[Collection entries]

⟨

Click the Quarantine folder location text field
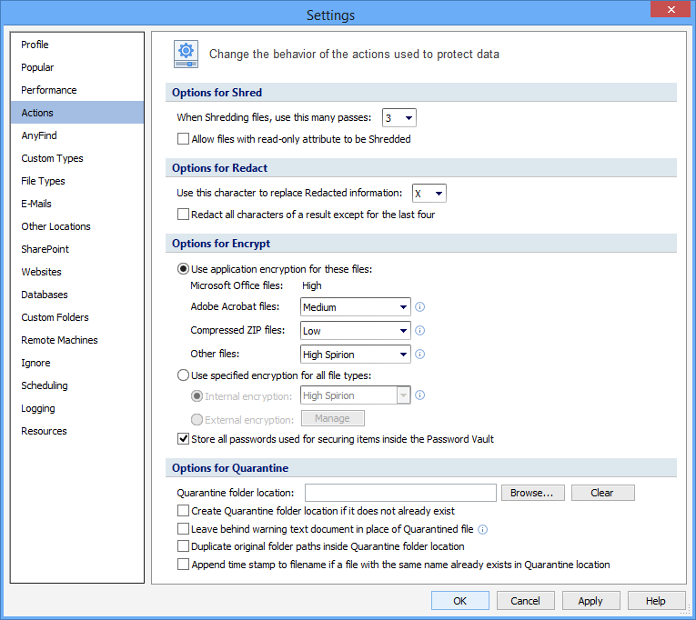Viewport: 696px width, 620px height. (398, 493)
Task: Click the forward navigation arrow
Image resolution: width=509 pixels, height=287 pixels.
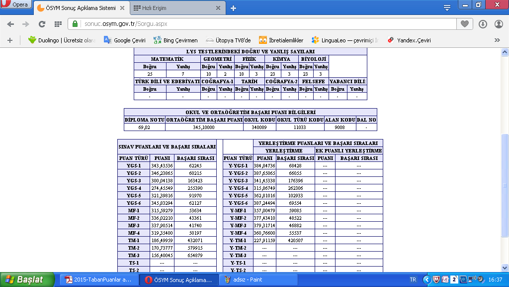Action: pyautogui.click(x=26, y=24)
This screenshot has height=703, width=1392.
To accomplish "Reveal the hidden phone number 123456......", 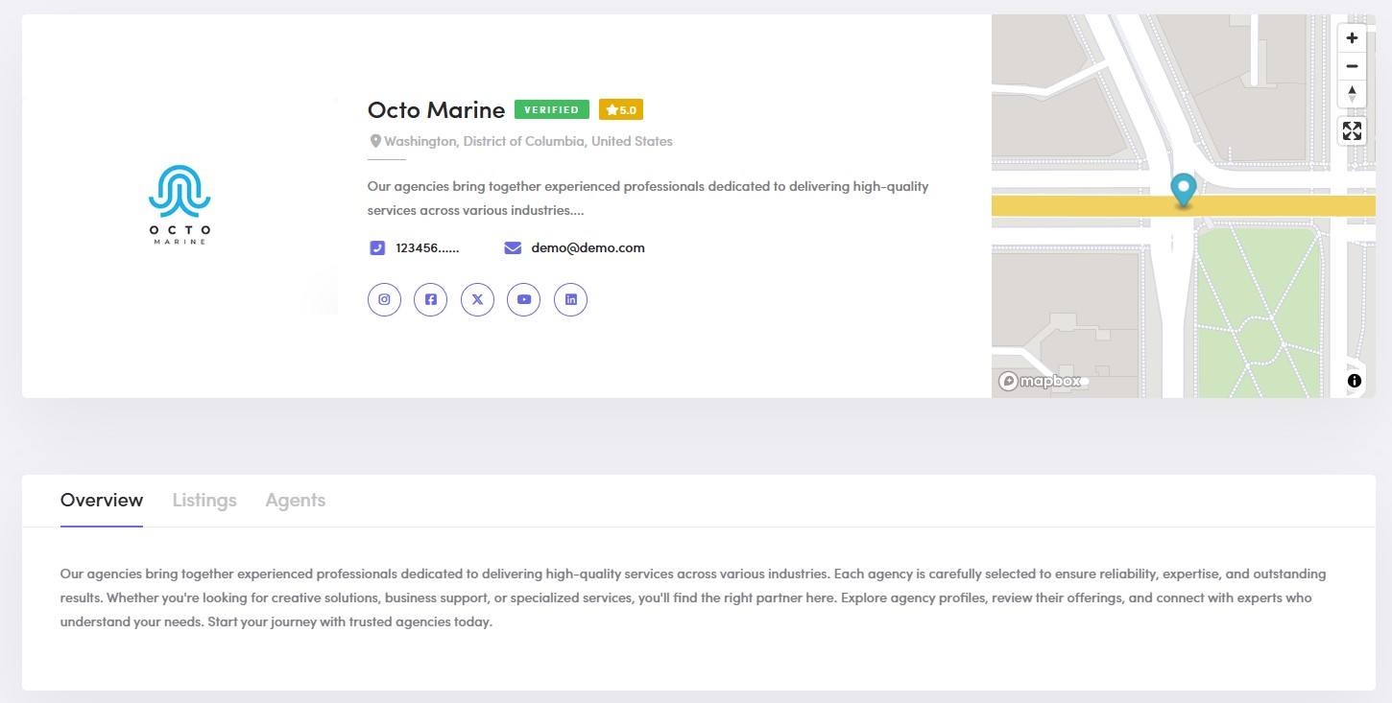I will (x=427, y=247).
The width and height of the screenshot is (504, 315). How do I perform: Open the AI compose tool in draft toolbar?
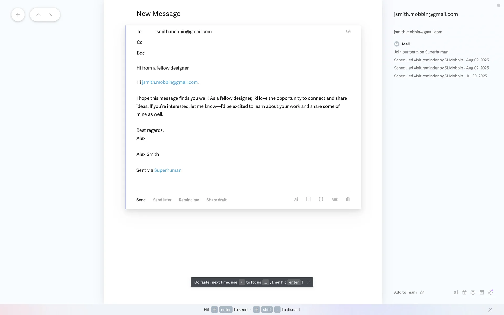click(296, 200)
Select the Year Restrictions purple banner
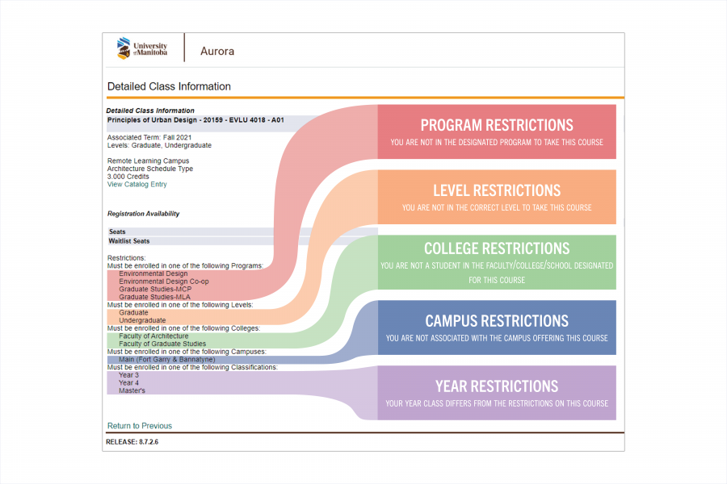This screenshot has width=727, height=484. pyautogui.click(x=496, y=393)
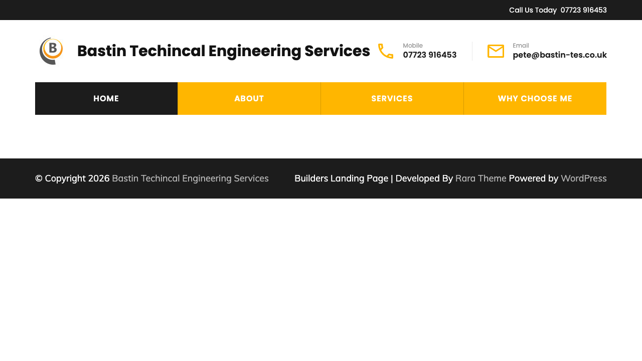The width and height of the screenshot is (642, 361).
Task: Select the Builders Landing Page footer text
Action: pos(341,178)
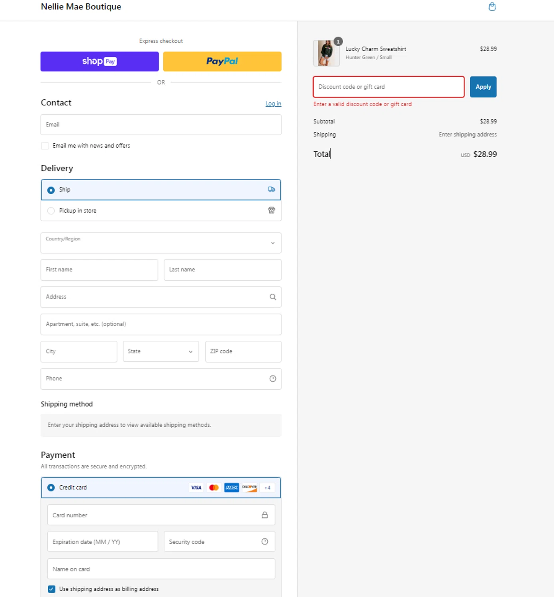Click the Log in link
The height and width of the screenshot is (597, 554).
(x=273, y=103)
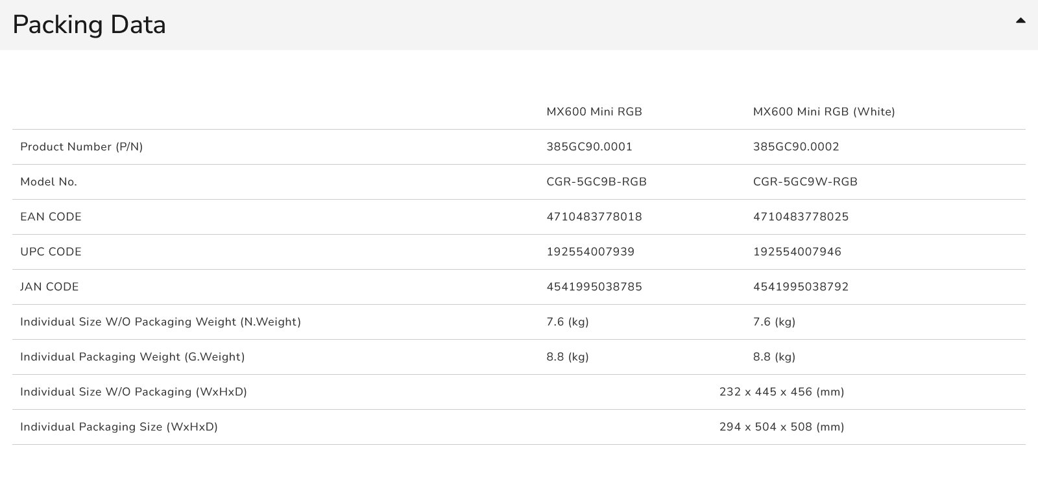Select model number CGR-5GC9W-RGB
The image size is (1038, 485).
pyautogui.click(x=804, y=182)
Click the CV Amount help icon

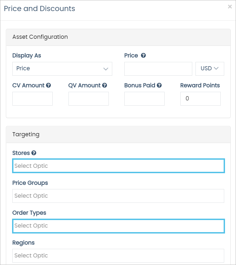pos(48,85)
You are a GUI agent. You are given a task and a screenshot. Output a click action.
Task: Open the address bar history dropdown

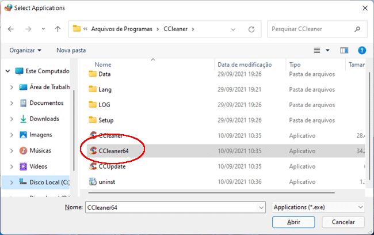[x=232, y=28]
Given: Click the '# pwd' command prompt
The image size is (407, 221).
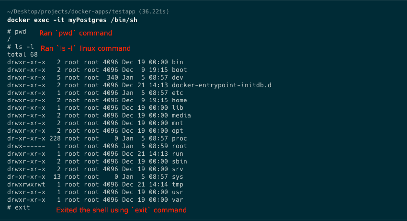Looking at the screenshot, I should (17, 32).
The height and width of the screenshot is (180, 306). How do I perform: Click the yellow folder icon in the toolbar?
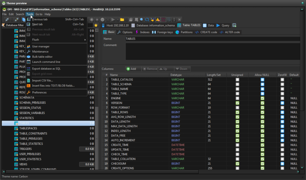coord(122,20)
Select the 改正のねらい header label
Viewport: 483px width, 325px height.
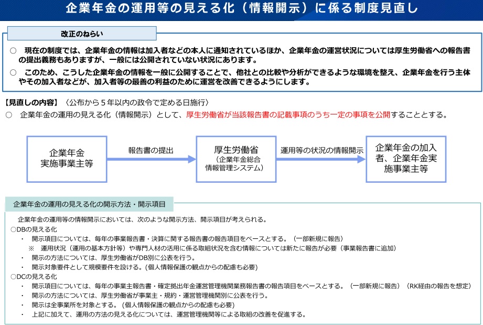(x=81, y=34)
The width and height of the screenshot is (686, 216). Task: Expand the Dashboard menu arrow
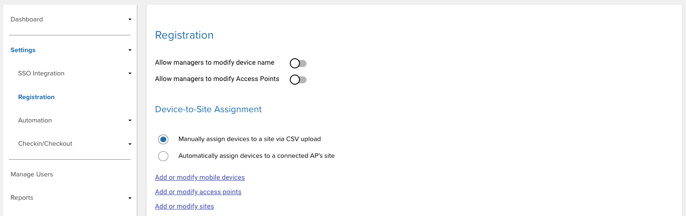coord(130,20)
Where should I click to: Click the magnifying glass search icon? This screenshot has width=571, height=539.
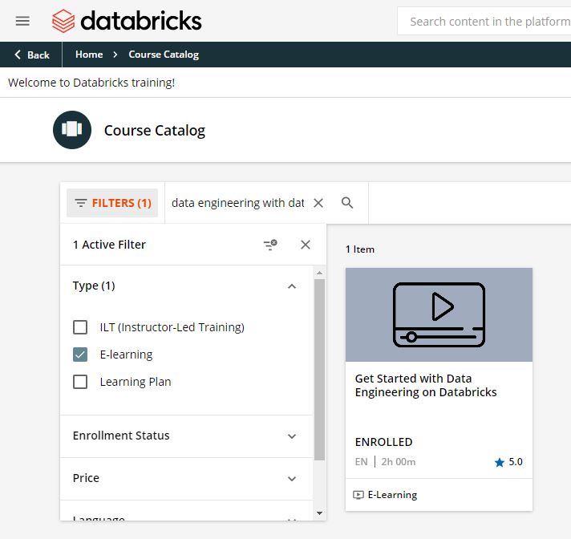point(347,203)
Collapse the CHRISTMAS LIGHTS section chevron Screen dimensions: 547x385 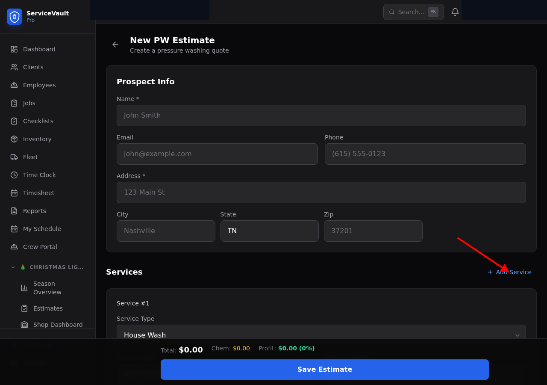[13, 267]
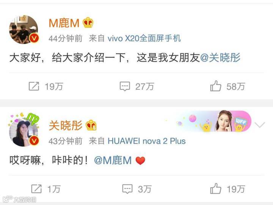Click the 关晓彤 username
Screen dimensions: 273x205
tap(66, 125)
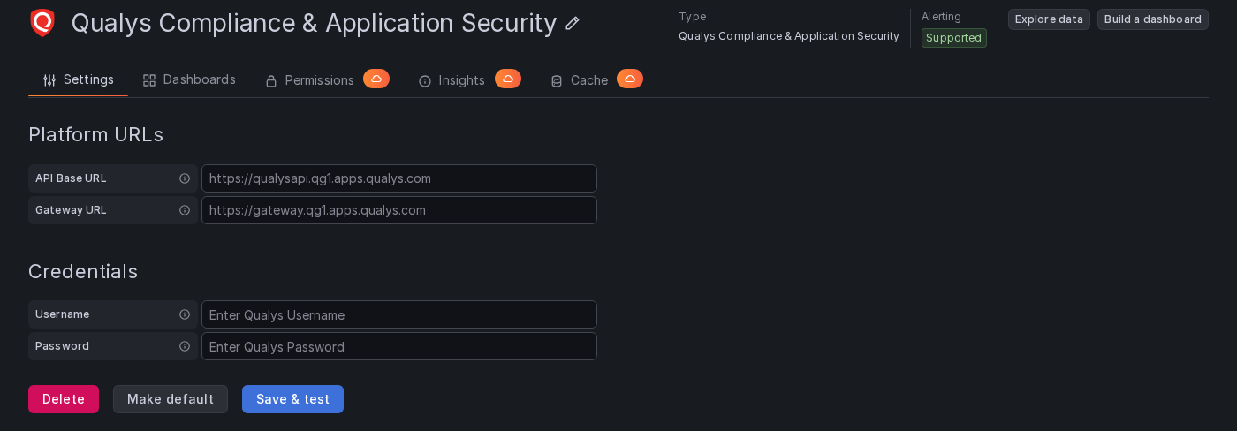This screenshot has width=1237, height=431.
Task: Switch to the Dashboards tab
Action: 189,79
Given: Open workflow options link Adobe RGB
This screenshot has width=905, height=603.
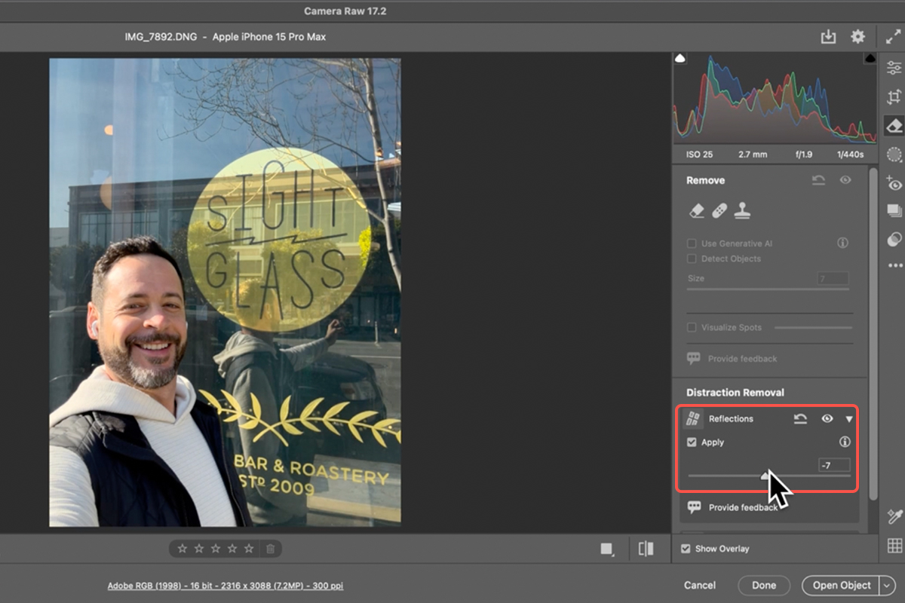Looking at the screenshot, I should [x=225, y=586].
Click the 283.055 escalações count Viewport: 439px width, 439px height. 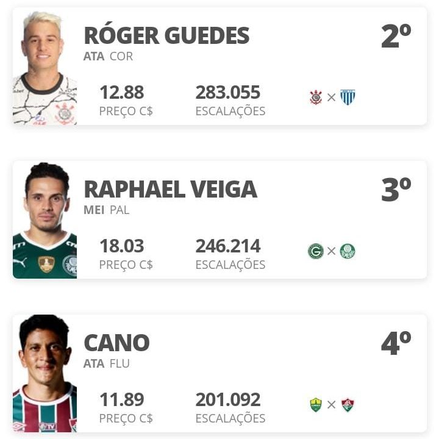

⟩

EXERCISE DESCRIPTION>
An exact copy is needed of the lines running from the one with "This screenshot has width=905, height=603." through the end of the data above, and of those lines only, without pictures.

EXERCISE RESPONSE>
This screenshot has width=905, height=603.
Looking at the screenshot, I should [x=225, y=586].
Click the 283.055 escalações count Viewport: 439px width, 439px height. 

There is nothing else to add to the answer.